Wallets should be presented as stateless, isolated, multi-tenant applications to dapps.

When a dapp acts upon a wallet, it should have no effect on any other dapp that may interact with the wallet.

Similarly, when a user interacts with the wallet UI, it should have no effect on any dapp.

When a user changes accounts or networks in the wallet UI, their intent is to see their assets or act with them in the context of the wallet UI.

After a dapp has connected to a wallet and discovered an account, the dapp should be able to request to sign using that account specifically.

When this occurs, the wallet should display account and network changes to sign and send transactions for the dapp, and then return to its previous context.

Standardize feature support

Wallets inconsistently support signing and sending transactions, signing more than one transaction, signing a "message" (arbitrary byte array), and encryption and decryption.

To the extent they support these, they have different interfaces for them, and many wallets have behaviors that are not secure.

This standard will cover support for

  • signing one or more transactions
  • signing and sending one or more transactions
  • signing one or more "messages" (arbitrary byte arrays)
  • encryption and decryption

No web3.js dependency

The standard does not depend on @solana/web3.js or use it in its implementation.

web3.js is large and class-based, has many dependencies, and is likely to be substantially rewritten.

Some wallets don't use web3.js to minimize the security surface of their code.

The interface in the standard will always input and output transactions, pubkeys, and signatures as raw bytes (Uint8Array).

Wallet Adapter will encode these as web3.js Transaction, PublicKey, and Base58 strings as needed for compatibility with dapps.

Network is used for simulation

When signing a transaction (not just when signing and sending), a network parameter should be provided.

The recent blockhash of the transaction should be valid for the cluster, and simulation should succeed.

Wallets should treat failed simulation of transactions as a security issue and avoid returning signed transactions.

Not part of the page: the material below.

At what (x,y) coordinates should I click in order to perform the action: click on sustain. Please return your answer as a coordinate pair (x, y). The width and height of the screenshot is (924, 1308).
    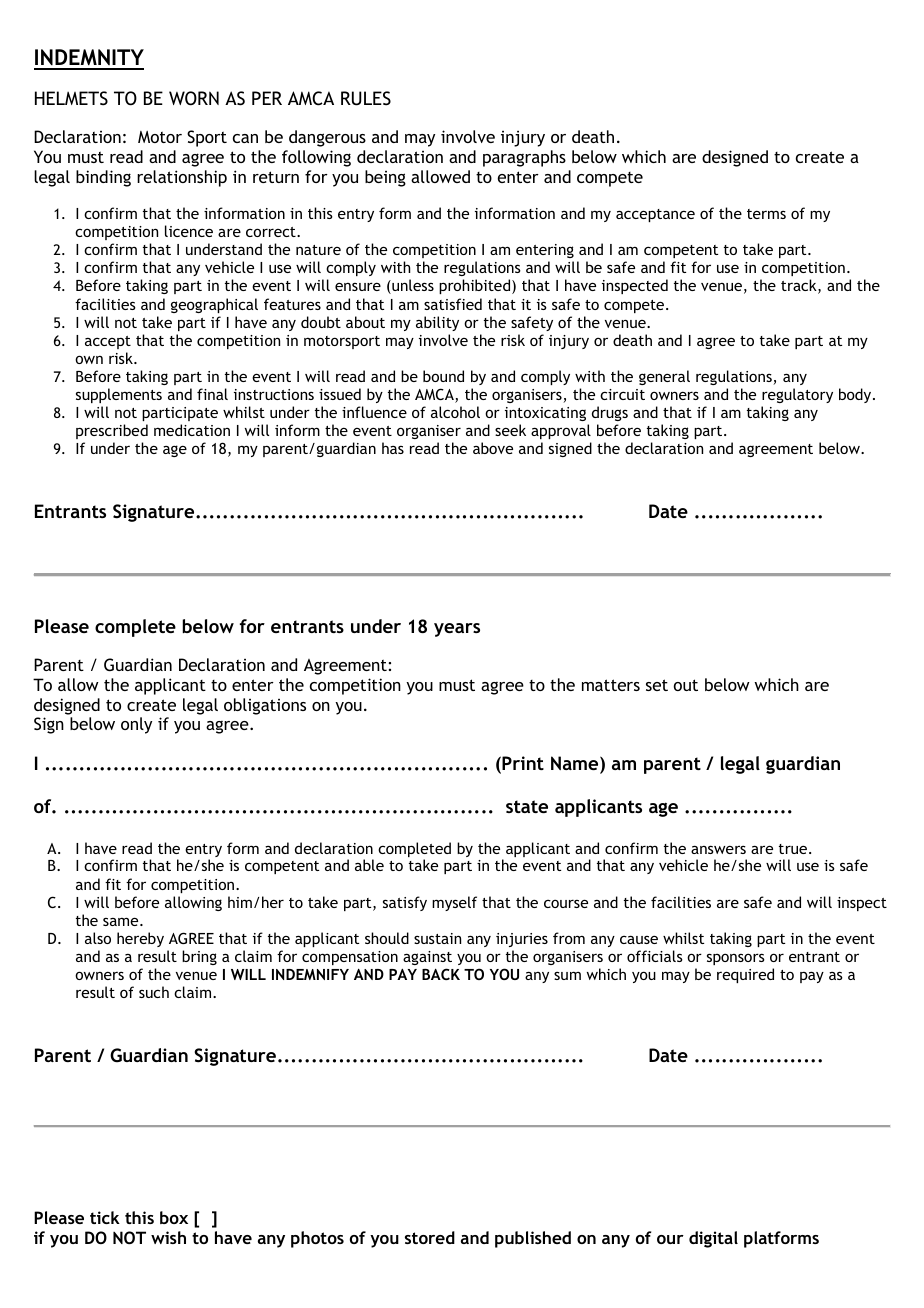
    Looking at the image, I should click on (437, 938).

Signing and sending from the wallet should still be the preferred interface, for security.

APIs should be versioned

The API for window objects and the API for wallets should both be versioned semantically.

Dapps should be able to detect available features based on known API versions.

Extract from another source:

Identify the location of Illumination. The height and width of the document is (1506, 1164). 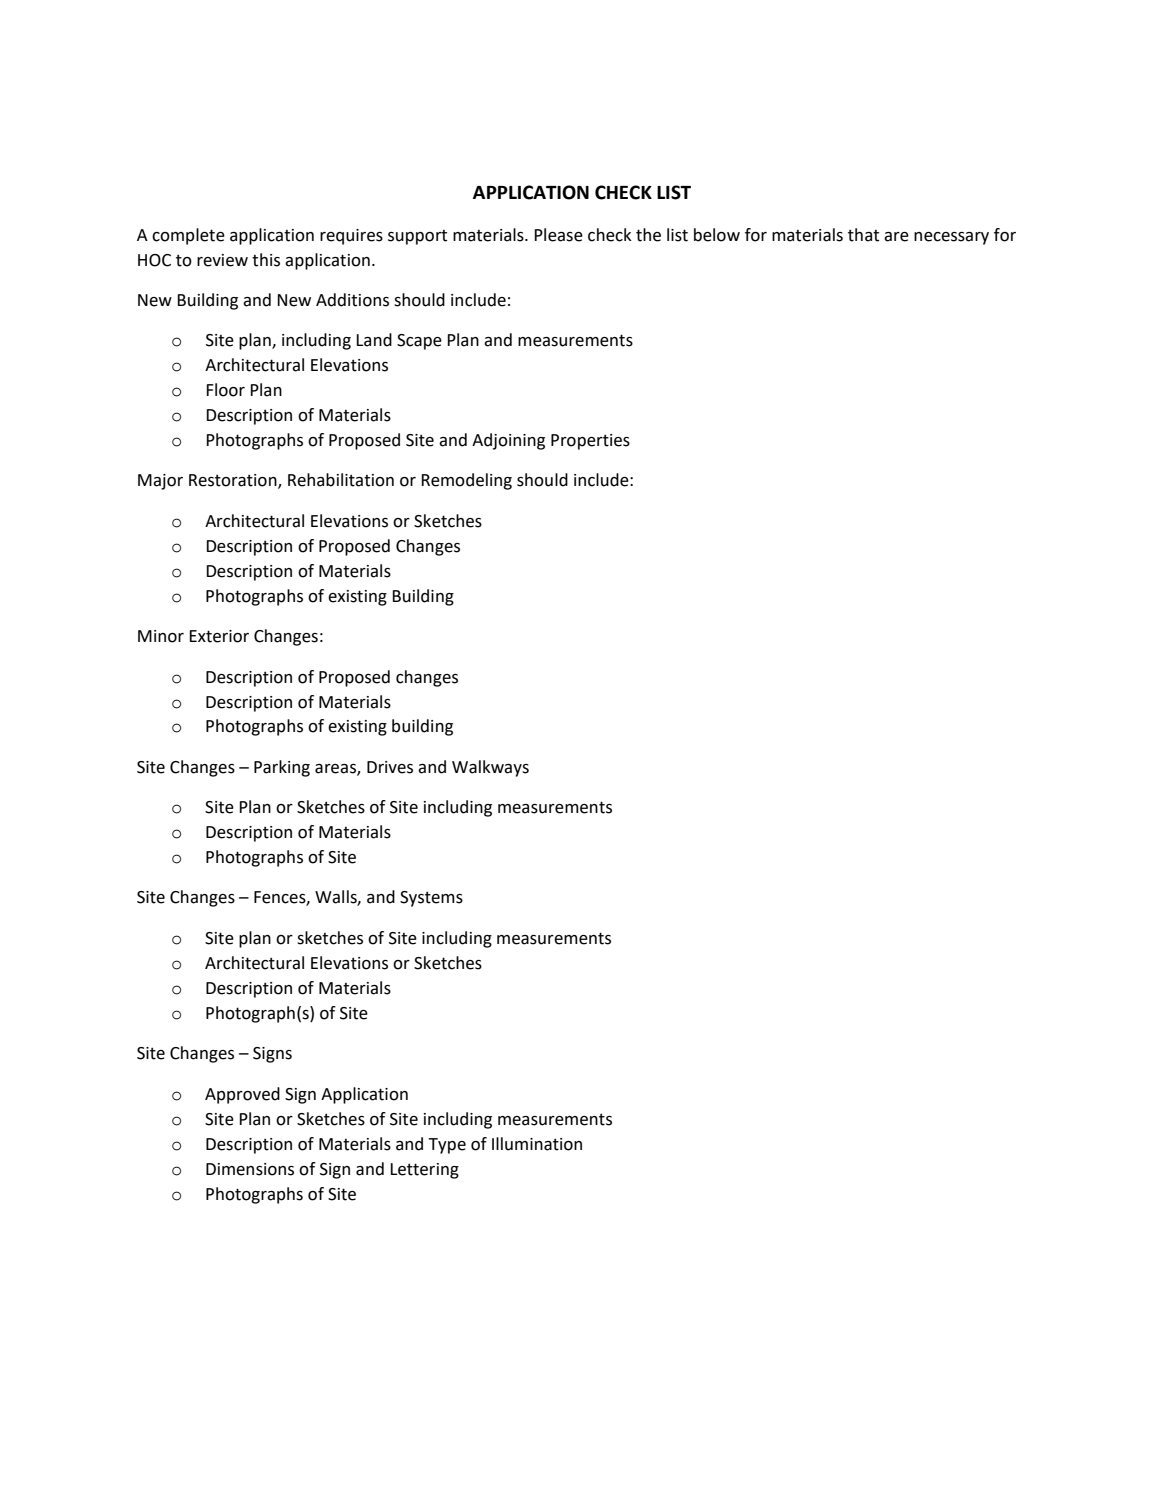
(537, 1144).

Multiple versions should be able to coexist to the greatest extent possible.

API methods should handle multiple inputs

doThing and doAllThings is an antipattern.

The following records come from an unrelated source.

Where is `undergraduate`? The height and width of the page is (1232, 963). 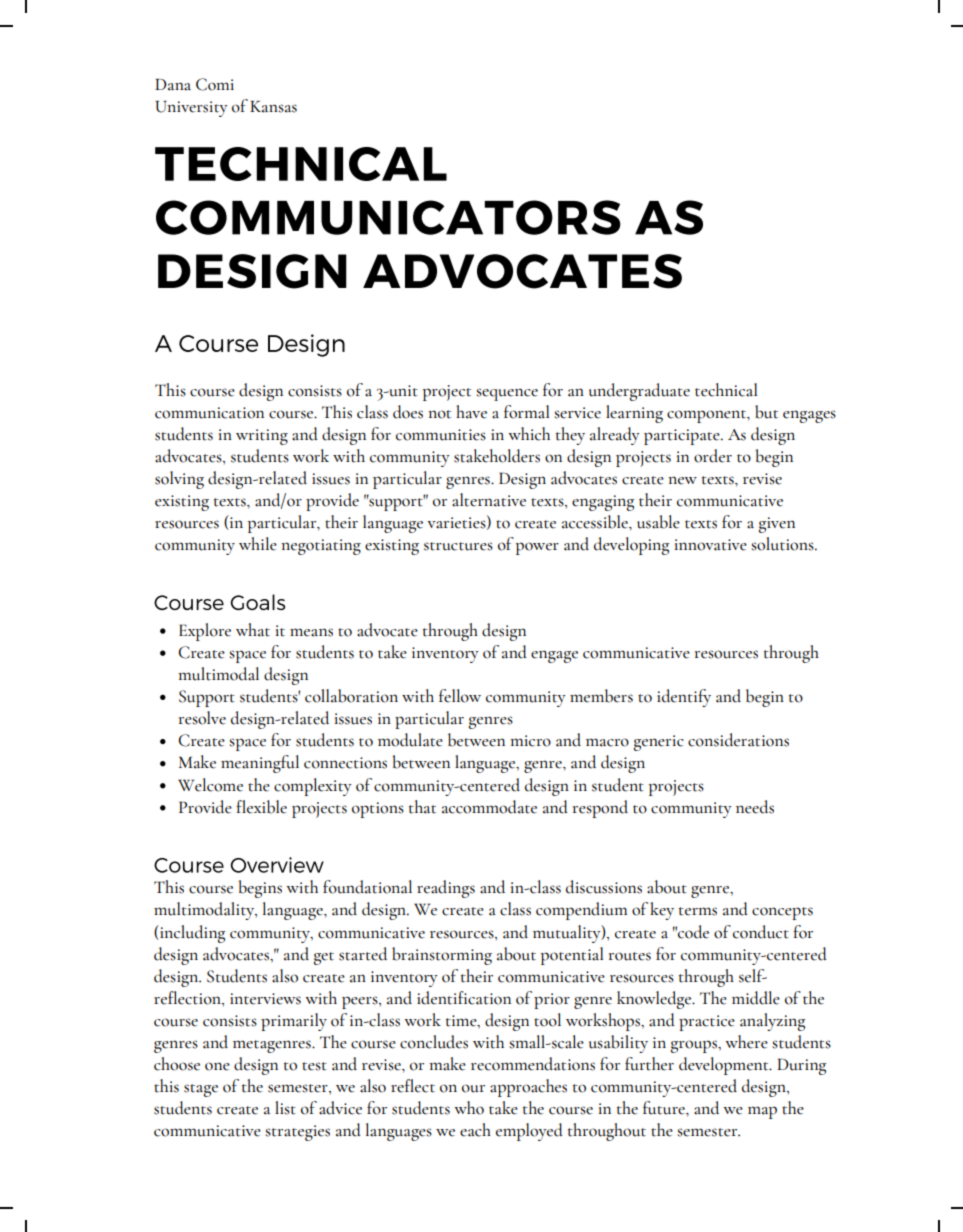
undergraduate is located at coordinates (639, 392).
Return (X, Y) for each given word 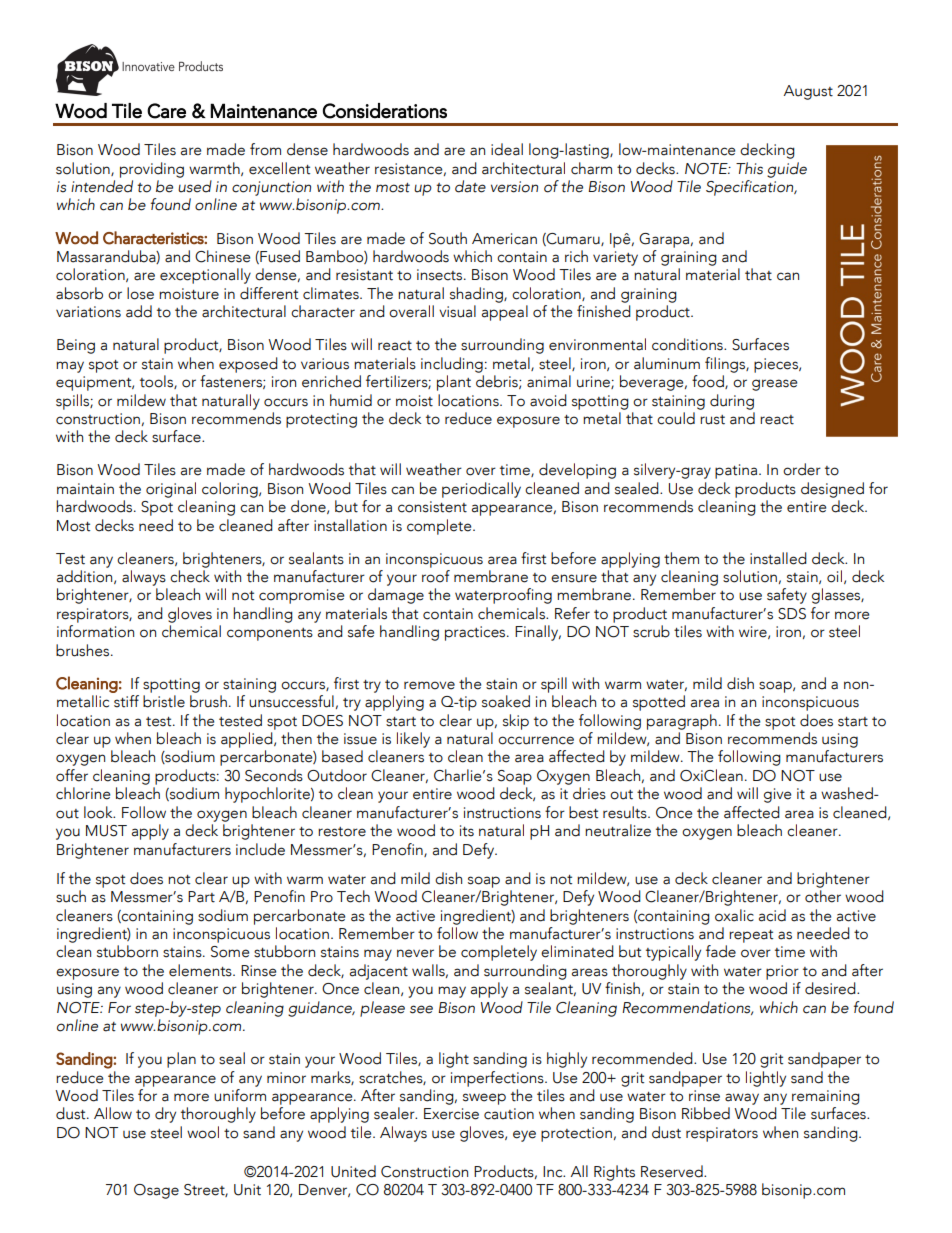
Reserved (673, 1171)
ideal (507, 149)
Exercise (451, 1114)
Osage (156, 1191)
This (749, 168)
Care (166, 111)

Methods should accept arrays rather than singular objects wherever it makes sense.

Wallets can choose to not support multiple inputs by throwing an error.

This is consistent with the SMS mobile wallet adapter SDK design.

Wallet Adapter will abstract over this interface to avoid breaking changes, while deprecating its current API.

API methods treat data as immutable

Readonly bytes and primitive types should be the only inputs and outputs.

Wallets must not modify Uint8Array instances. Copy on write and return the copy.

Partial signatures and meta-transactions should be supported

Browser extensions that use programs and relayers for multisig and paying transaction fees for users must be supported.

In practice, this just means that transaction signing interfaces must return serialized transaction objects, not just signatures.

Because API data is immutable, this should be a natural default.

Multiple accounts should be supported

With the user's permission, dapps should be able to discover multiple accounts in the wallet.

Wallets need a way for accounts to be securely enumerated, and inform dapps when there are accounts it doesn't know about.

Wallets embed their own interface and metadata

Wallet names and icons should be provided by the wallet.

Image files should be encoded with data URIs to avoid extra HTTP load.

Errors should be predictable

There should be standard error codes for known failure conditions.

Provide a reference implementation

A browser extension wallet that implements minimal functionality should be created.

This will act as a reference implementation and let us test the practicability of the design.

A dapp that implements limited functionality should also be created.

This will let us determine whether any breaking changes to Wallet Adapter are required.